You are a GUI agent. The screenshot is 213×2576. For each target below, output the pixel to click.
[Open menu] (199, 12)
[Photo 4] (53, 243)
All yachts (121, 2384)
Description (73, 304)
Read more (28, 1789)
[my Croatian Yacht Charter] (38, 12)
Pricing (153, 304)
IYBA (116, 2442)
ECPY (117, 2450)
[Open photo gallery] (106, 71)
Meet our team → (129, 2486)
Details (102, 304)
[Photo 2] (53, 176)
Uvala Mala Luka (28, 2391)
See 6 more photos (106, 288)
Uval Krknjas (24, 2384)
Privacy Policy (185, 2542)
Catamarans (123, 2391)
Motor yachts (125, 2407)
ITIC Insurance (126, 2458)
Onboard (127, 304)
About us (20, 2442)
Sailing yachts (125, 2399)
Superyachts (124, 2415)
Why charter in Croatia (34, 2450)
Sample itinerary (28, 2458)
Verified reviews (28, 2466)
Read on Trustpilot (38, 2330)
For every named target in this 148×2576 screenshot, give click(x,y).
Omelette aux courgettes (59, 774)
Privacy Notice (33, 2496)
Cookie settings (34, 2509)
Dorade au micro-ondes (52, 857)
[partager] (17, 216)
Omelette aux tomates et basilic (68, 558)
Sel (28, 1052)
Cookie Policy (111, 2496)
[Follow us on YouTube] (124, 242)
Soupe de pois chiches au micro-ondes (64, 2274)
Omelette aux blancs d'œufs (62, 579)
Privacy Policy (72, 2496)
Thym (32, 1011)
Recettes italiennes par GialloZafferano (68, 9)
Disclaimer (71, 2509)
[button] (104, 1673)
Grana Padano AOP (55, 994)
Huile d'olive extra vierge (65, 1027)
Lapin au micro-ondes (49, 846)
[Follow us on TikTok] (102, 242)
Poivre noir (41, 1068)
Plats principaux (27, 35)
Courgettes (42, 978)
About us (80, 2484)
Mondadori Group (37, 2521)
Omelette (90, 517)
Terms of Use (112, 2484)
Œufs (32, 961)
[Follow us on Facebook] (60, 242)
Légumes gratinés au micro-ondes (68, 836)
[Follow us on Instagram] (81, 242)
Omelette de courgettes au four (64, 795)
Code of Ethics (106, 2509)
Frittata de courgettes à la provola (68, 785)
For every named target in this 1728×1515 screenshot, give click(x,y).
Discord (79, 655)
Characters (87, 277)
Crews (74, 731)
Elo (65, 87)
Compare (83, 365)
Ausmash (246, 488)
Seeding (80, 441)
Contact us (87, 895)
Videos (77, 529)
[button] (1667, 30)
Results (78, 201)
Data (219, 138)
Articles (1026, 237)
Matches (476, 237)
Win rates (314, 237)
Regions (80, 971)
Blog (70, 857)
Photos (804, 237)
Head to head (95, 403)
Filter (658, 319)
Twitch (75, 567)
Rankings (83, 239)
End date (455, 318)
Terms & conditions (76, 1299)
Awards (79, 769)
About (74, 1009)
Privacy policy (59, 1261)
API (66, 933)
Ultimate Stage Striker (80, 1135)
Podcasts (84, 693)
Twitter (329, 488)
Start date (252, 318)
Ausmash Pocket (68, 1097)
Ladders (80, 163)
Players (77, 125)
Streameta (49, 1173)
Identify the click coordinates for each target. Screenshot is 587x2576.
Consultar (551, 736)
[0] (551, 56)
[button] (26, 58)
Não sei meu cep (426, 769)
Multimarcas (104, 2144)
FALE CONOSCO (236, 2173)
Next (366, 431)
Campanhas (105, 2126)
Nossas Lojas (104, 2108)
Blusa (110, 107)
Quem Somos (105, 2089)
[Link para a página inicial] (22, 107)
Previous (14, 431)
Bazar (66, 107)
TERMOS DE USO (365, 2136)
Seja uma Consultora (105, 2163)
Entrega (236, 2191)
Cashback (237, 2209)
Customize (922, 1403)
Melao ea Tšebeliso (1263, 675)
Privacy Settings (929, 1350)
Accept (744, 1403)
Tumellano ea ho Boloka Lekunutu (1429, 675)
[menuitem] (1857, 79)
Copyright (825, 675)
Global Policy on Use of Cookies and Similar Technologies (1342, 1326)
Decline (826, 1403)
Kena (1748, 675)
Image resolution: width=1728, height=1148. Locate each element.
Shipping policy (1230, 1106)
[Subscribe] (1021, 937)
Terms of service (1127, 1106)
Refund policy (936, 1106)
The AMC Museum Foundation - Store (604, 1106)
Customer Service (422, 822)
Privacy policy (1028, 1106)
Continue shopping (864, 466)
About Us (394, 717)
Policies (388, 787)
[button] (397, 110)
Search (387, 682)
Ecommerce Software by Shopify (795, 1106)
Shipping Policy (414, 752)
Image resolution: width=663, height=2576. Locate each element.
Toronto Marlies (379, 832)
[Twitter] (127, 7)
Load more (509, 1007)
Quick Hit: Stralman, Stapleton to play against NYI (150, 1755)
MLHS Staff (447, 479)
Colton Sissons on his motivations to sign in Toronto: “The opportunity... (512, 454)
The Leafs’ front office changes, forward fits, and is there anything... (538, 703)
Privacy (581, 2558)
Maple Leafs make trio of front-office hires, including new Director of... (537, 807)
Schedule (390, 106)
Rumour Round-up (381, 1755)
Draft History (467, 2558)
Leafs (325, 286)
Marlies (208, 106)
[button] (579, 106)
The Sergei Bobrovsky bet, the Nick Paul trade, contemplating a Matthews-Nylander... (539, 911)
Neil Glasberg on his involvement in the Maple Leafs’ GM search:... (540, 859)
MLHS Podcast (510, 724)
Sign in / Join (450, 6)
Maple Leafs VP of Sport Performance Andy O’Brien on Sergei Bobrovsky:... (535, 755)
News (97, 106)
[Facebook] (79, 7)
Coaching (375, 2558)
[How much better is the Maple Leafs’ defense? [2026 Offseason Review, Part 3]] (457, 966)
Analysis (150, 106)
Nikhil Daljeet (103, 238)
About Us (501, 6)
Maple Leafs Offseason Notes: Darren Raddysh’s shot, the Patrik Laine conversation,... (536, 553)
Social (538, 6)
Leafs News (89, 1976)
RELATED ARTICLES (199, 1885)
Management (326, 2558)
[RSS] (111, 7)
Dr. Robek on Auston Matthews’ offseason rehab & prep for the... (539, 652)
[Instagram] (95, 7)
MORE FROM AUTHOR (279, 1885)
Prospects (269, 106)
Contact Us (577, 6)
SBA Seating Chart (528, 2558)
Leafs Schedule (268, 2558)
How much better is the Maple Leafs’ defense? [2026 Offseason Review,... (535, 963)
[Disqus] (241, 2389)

·····

Exercise details -> Would you output the whole listing exactly as written?

Exercise response ->
You are a GUI agent. The screenshot is 213×2576. For each target below, output the pixel to click.
[Open menu] (199, 12)
[Photo 4] (53, 243)
All yachts (121, 2384)
Description (73, 304)
Read more (28, 1789)
[my Croatian Yacht Charter] (38, 12)
Pricing (153, 304)
IYBA (116, 2442)
ECPY (117, 2450)
[Open photo gallery] (106, 71)
Meet our team → (129, 2486)
Details (102, 304)
[Photo 2] (53, 176)
Uvala Mala Luka (28, 2391)
See 6 more photos (106, 288)
Uval Krknjas (24, 2384)
Privacy Policy (185, 2542)
Catamarans (123, 2391)
Motor yachts (125, 2407)
ITIC Insurance (126, 2458)
Onboard (127, 304)
About us (20, 2442)
Sailing yachts (125, 2399)
Superyachts (124, 2415)
Why charter in Croatia (34, 2450)
Sample itinerary (28, 2458)
Verified reviews (28, 2466)
Read on Trustpilot (38, 2330)
For every named target in this 148×2576 screenshot, give click(x,y).
Omelette aux courgettes (59, 774)
Privacy Notice (33, 2496)
Cookie settings (34, 2509)
Dorade au micro-ondes (52, 857)
[partager] (17, 216)
Omelette aux tomates et basilic (68, 558)
Sel (28, 1052)
Cookie Policy (111, 2496)
[Follow us on YouTube] (124, 242)
Soupe de pois chiches au micro-ondes (64, 2274)
Omelette aux blancs d'œufs (62, 579)
Privacy Policy (72, 2496)
Thym (32, 1011)
Recettes italiennes par GialloZafferano (68, 9)
Disclaimer (71, 2509)
[button] (104, 1673)
Grana Padano AOP (55, 994)
Huile d'olive extra vierge (65, 1027)
Lapin au micro-ondes (49, 846)
[Follow us on TikTok] (102, 242)
Poivre noir (41, 1068)
Plats principaux (27, 35)
Courgettes (42, 978)
About us (80, 2484)
Mondadori Group (37, 2521)
Omelette (90, 517)
Terms of Use (112, 2484)
Œufs (32, 961)
[Follow us on Facebook] (60, 242)
Légumes gratinés au micro-ondes (68, 836)
[Follow us on Instagram] (81, 242)
Omelette de courgettes au four (64, 795)
Code of Ethics (106, 2509)
Frittata de courgettes à la provola (68, 785)
For every named target in this 1728×1515 screenshot, give click(x,y).
Discord (79, 655)
Characters (87, 277)
Crews (74, 731)
Elo (65, 87)
Compare (83, 365)
Ausmash (246, 488)
Seeding (80, 441)
Contact us (87, 895)
Videos (77, 529)
[button] (1667, 30)
Results (78, 201)
Data (219, 138)
Articles (1026, 237)
Matches (476, 237)
Win rates (314, 237)
Regions (80, 971)
Blog (70, 857)
Photos (804, 237)
Head to head (95, 403)
Filter (658, 319)
Twitch (75, 567)
Rankings (83, 239)
End date (455, 318)
Terms & conditions (76, 1299)
Awards (79, 769)
About (74, 1009)
Privacy policy (59, 1261)
API (66, 933)
Ultimate Stage Striker (80, 1135)
Podcasts (84, 693)
Twitter (329, 488)
Start date (252, 318)
Ausmash Pocket (68, 1097)
Ladders (80, 163)
Players (77, 125)
Streameta (49, 1173)
Identify the click coordinates for each target. Screenshot is 587x2576.
Consultar (551, 736)
[0] (551, 56)
[button] (26, 58)
Não sei meu cep (426, 769)
Multimarcas (104, 2144)
FALE CONOSCO (236, 2173)
Next (366, 431)
Campanhas (105, 2126)
Nossas Lojas (104, 2108)
Blusa (110, 107)
Quem Somos (105, 2089)
[Link para a página inicial] (22, 107)
Previous (14, 431)
Bazar (66, 107)
TERMOS DE USO (365, 2136)
Seja uma Consultora (105, 2163)
Entrega (236, 2191)
Cashback (237, 2209)
Customize (922, 1403)
Melao ea Tšebeliso (1263, 675)
Privacy Settings (929, 1350)
Accept (744, 1403)
Tumellano ea ho Boloka Lekunutu (1429, 675)
[menuitem] (1857, 79)
Copyright (825, 675)
Global Policy on Use of Cookies and Similar Technologies (1342, 1326)
Decline (826, 1403)
Kena (1748, 675)
Image resolution: width=1728, height=1148. Locate each element.
Shipping policy (1230, 1106)
[Subscribe] (1021, 937)
Terms of service (1127, 1106)
Refund policy (936, 1106)
The AMC Museum Foundation - Store (604, 1106)
Customer Service (422, 822)
Privacy policy (1028, 1106)
Continue shopping (864, 466)
About Us (394, 717)
Policies (388, 787)
[button] (397, 110)
Search (387, 682)
Ecommerce Software by Shopify (795, 1106)
Shipping Policy (414, 752)
Image resolution: width=663, height=2576. Locate each element.
Toronto Marlies (379, 832)
[Twitter] (127, 7)
Load more (509, 1007)
Quick Hit: Stralman, Stapleton to play against NYI (150, 1755)
MLHS Staff (447, 479)
Colton Sissons on his motivations to sign in Toronto: “The opportunity... (512, 454)
The Leafs’ front office changes, forward fits, and is there anything... (538, 703)
Privacy (581, 2558)
Maple Leafs make trio of front-office hires, including new Director of... (537, 807)
Schedule (390, 106)
Rumour Round-up (381, 1755)
Draft History (467, 2558)
Leafs (325, 286)
Marlies (208, 106)
[button] (579, 106)
The Sergei Bobrovsky bet, the Nick Paul trade, contemplating a Matthews-Nylander... (539, 911)
Neil Glasberg on his involvement in the Maple Leafs’ GM search:... (540, 859)
MLHS Podcast (510, 724)
Sign in / Join (450, 6)
Maple Leafs VP of Sport Performance Andy O’Brien on Sergei Bobrovsky:... (535, 755)
News (97, 106)
[Facebook] (79, 7)
Coaching (375, 2558)
[How much better is the Maple Leafs’ defense? [2026 Offseason Review, Part 3]] (457, 966)
Analysis (150, 106)
Nikhil Daljeet (103, 238)
About Us (501, 6)
Maple Leafs Offseason Notes: Darren Raddysh’s shot, the Patrik Laine conversation,... (536, 553)
Social (538, 6)
Leafs News (89, 1976)
RELATED ARTICLES (199, 1885)
Management (326, 2558)
[RSS] (111, 7)
Dr. Robek on Auston Matthews’ offseason rehab & prep for the... (539, 652)
[Instagram] (95, 7)
MORE FROM AUTHOR (279, 1885)
Prospects (269, 106)
Contact Us (577, 6)
SBA Seating Chart (528, 2558)
Leafs Schedule (268, 2558)
How much better is the Maple Leafs’ defense? [2026 Offseason Review,... (535, 963)
[Disqus] (241, 2389)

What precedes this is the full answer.